James A. Coan is a psychology professor at the University of Virginia and host of the science podcast “Circle of Willis.”
As a clinical psychologist and neuroscientist at the University of Virginia, I study how the brain transforms social connection into better mental and physical health. My research suggests that maintaining close ties to trusted loved ones is a vital buffer against the external stressors we all face. But not being an expert on how this affects children, I recently invited five internationally recognized developmental scientists to chat with me about the matter on a science podcast I host. As we discussed the border policy’s effect on the children ensnared by it, even I was surprised to learn just how damaging it is likely to be.
At minimum, forced separation will cause these children extreme emotional distress. Most of us know this intuitively. Less intuitive, as Nim Tottenham of Columbia University told me, is that “the sadness is not the thing that really matters here. What matters is this is a trauma to the developing nervous system.” Extreme emotional responses to separation from parents is part of evolution’s plan to keep those parents close — to “break any parent’s heart,” as Megan Gunnar of the University of Minnesota said. That’s because throughout human evolution, an absent caregiver has meant almost certain death. Jude Cassidy of the University of Maryland put it best: When faced with separation from loved ones, “we fight as if it’s a matter of life and death, because it is.”

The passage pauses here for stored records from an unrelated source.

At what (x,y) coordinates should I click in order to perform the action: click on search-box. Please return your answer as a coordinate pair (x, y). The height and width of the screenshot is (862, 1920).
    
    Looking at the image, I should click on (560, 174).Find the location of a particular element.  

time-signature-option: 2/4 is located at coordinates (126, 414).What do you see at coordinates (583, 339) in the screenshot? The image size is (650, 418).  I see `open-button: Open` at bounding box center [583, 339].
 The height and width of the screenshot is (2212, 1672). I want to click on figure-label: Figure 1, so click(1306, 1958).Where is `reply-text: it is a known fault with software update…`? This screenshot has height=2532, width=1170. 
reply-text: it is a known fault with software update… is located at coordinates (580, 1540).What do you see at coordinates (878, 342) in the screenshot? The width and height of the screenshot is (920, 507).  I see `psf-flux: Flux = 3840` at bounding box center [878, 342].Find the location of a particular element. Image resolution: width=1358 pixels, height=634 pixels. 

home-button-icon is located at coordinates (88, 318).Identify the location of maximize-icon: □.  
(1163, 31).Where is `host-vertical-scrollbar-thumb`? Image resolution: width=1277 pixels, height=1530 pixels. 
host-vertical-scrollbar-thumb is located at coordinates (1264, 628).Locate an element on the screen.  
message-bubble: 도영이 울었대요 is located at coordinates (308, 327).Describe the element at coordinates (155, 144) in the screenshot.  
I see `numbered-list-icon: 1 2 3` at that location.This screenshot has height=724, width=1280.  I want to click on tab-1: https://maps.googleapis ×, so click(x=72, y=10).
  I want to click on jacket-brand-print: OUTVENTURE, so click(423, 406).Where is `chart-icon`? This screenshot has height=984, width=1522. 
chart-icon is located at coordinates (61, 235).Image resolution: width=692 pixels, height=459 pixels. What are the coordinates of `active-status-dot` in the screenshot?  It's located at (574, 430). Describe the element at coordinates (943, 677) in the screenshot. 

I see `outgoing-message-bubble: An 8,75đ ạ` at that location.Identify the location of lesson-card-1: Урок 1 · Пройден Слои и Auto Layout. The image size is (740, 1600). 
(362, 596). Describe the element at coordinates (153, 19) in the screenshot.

But little minds and hearts can maintain that level of distress only for so long before the children face a horrifying decision: Continue, through severe emotional pain, to call out for their parents, or proceed on the assumption that their parents are gone. As Dylan Gee of Yale University explained, for those who choose the latter path, their brains will start down a course of “accelerated development” — they’ll mature more quickly. The problem is that rapid maturation often comes at the cost of cognitive and emotional inflexibility later on, as well as the assumption that the world is extremely dangerous and threats must be avoided automatically, without thinking. According to Gunnar, this assumption of perpetual danger will cause some to suffer from chronic, low-level inflammation, as if they are constantly battling a mild infection. Charles Nelson, a pediatrics professor at Harvard Medical School, provided the comprehensive long-term view: As those children grow and develop into adults, the combination of chronic inflammation and behavioral inflexibility will impair their health in at least two ways — through direct weathering of their bodies and less effective problem-solving, impulse control and decision-making.
Just to make sure I’d heard him right, I said: “So psychological trauma is mediating a pathway to brain trauma, and that is affecting behavior down the road, which can affect health and longevity?” He replied: “Yeah, you got it.”
I have a strong intuition that if Americans were seeing migrant children being obviously mistreated physically by U.S. border agents they would not abide this situation for an instant, whatever the dubious legal rationale. Such abuse would be recognized for what it obviously was: violence against children. Just because the damage being done today at the border with Mexico is not visible shouldn’t make it any less disturbing. Those in Congress who have been slow to rein in this insidious White House policy should be aware, as they ponder how to proceed, that these children wrenched from their parents will long bear the scars of the lawmakers’ inaction.